At the very onset, one must ask themselves as to how a revolution begins. Is it the sudden lapse of all sensations when the realization dawns upon us that the authorities do not care about us?

A sudden end of all perceived human sensation and emotion that has always been at the helm of your being, being replaced by a certain sensation that we sparsely ever feel an- all-engulfing anger. 

This form of anger makes you violently shake through, making you believe that you are stuck in a terrifying little limbo with nobody to turn to but yourself. Your limbs shaking, hearts thumping, and as the newscaster from the movie Network, so fondly stated;

“I’m mad as hell and I’m not going to take it anymore.”

This is exactly how a révolutionnaire feels when all is on the verge of being lost to the oligarchs and the tyrants. It is my sole sordid belief that every nation and every state should go through, at least once.

If they don’t ever have a revolution, per se, then it should readily be deciphered that their government and form of governance are perfect. The absolutes of perfect which under most circumstances and under the pretext of science should be deemed impossible.

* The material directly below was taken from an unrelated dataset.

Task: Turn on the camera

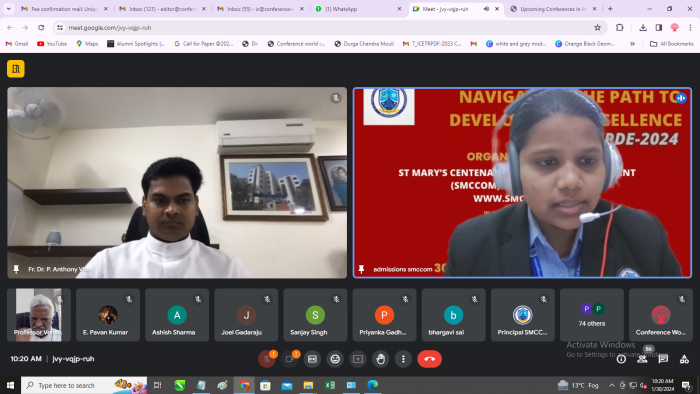Action: (x=289, y=359)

However, it is not perfection that revolutionaries sought. What they sought for is much more than mere perfunctory perfection. If not a perfect world, all they sought is the path to a perfect world.

Absolutes are never attainable. One cannot be the absolute example of a model human being, and in the same way, a government can never be the absolute example of perfect governance. 

In that same spirit, a few revolutions and revolutionaries find their names scribbled onto books. Pages upon pages of voluminous memoirs that transcribe themselves onto the golden pages of history. If you wish to look at the heroes of the Free World, then look no further than the ones who laid down their lives- to be free.

Revolution: A Call For Change

There’s a lot of things to consider before we even try to venture into an explanation as to what a revolution is. However, that is mostly redundant to what we are getting at. Either way, to enunciate upon the explanation of a revolution, I would take the help of the all-encompassing encyclopedia, Wikipedia. 

As stated before, according to Wikipedia;

Revolution is defined as a fundamental and relatively sudden change in political power and political organization. This occurs when the population revolts against the government, typically due to perceived oppression (political, social, economic) or political incompetence.

The definition, in and of itself, is not flawed, yet, my belief goes beyond meager surface skimming having a resultant change in the political structure.

Revolution, in itself, is a way of life that affects not just the political structure or the politico of a certain place. Rather, it changes the entire dynamic of a certain place’s cultural as well as societal structure as well. 

Russia still follows a cultural pattern that is based on the struggles of the Bread Revolution. In the same spirit, the Chinese still hold the Maoist struggle in China, while the government still tries to make good upon the hallowed base prepared by Mao Zedong’s Long March. This provides the citizens with the hope of a life that is unmitigated by strife or suffering.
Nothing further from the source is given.